Tuesday, 29 April 2008
Palms ABCD (Wyndham Orlando Resort)
Mike Fiorino, NOAA/AOML/NHC/TPC, Miami, FL
Medium-range tropical cyclone (TC) track prediction (72-h position) is the linchpin of the operational forecast product. It is the target point towards which current TC knowledge and observations are advanced in time, and the starting point for the extended-range outlook (day + 4/5). Moreover, the 72-h forecast is challenging because the synoptic-scale environment can undergo large changes in three days and sensitive environment-TC interactions can lead to a wide variety of tracks. More importantly, the primary scientific basis of the medium-range TC track forecast is numerical weather prediction and it is the skill of the models that largely determines the quality of the official track forecast. Thus, detailed verification of the 72-h track forecast is a key diagnostic in assessments of model and official skill.
In this paper, medium-range TC track prediction is viewed as a data assimilation (DA) problem, i.e., a process that corrects a background (first-guess) using observations and modeling to form the analysis. For medium-range track forecasting, the background is the previous official forecast (6-h forward-in-time interpolation), the observations are the model/consensus tracks, and the analysis is the official track forecast.

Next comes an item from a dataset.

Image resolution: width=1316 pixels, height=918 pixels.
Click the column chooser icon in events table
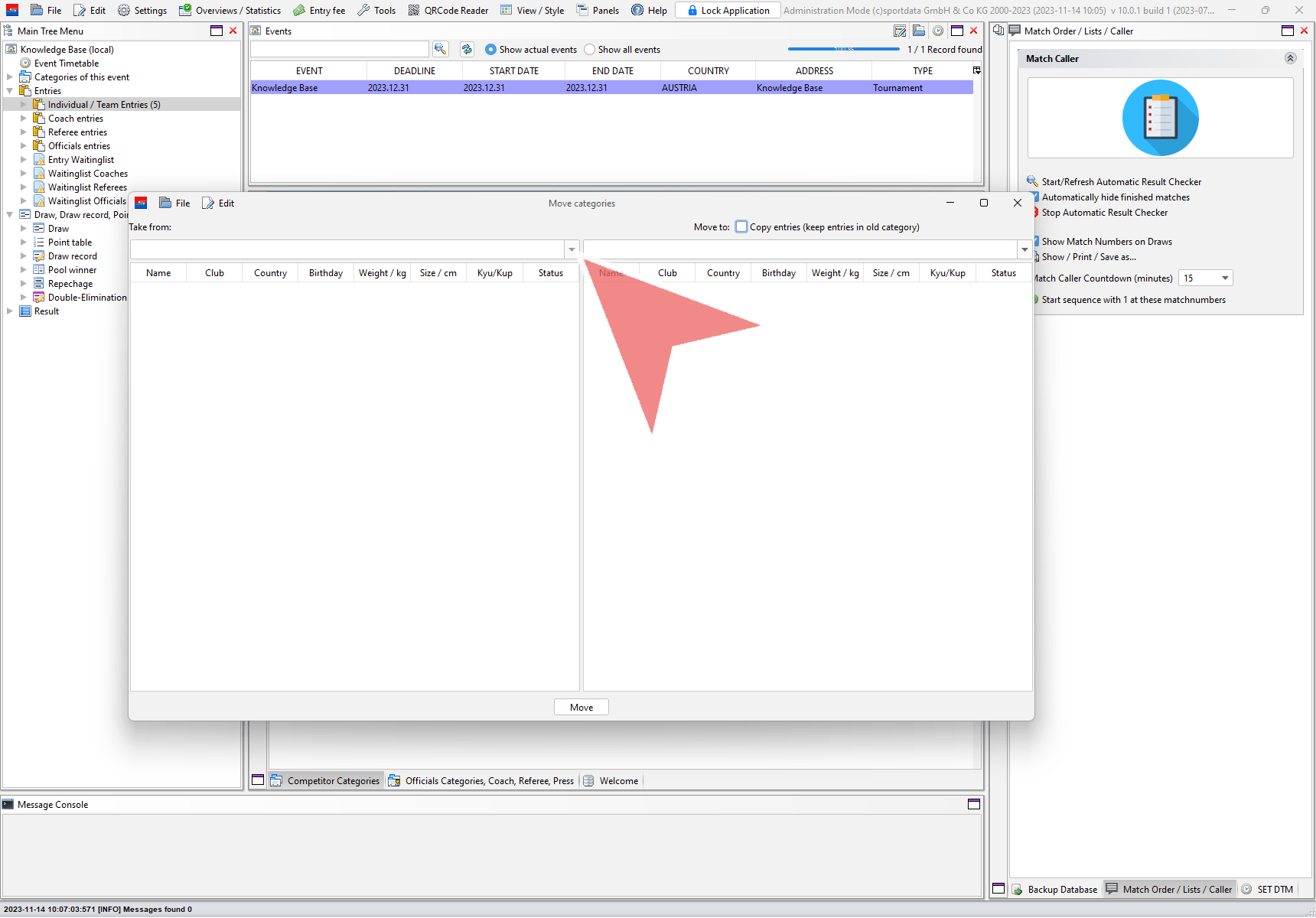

The formalisms of the DA problem are not addressed; rather, the errors are evaluated in the context of DA to give a different perspective on forecast error. The main finding is that mean forecast error, a measure of net skill, is often sensitive to a small number of critical cases where the model guidance fails/succeeds in unexpected ways. Identification and anticipation of these critical cases can be helpful to both forecasters and modelers and the DA-based diagnostic will be demonstrated for cases in the 2006/07 seasons.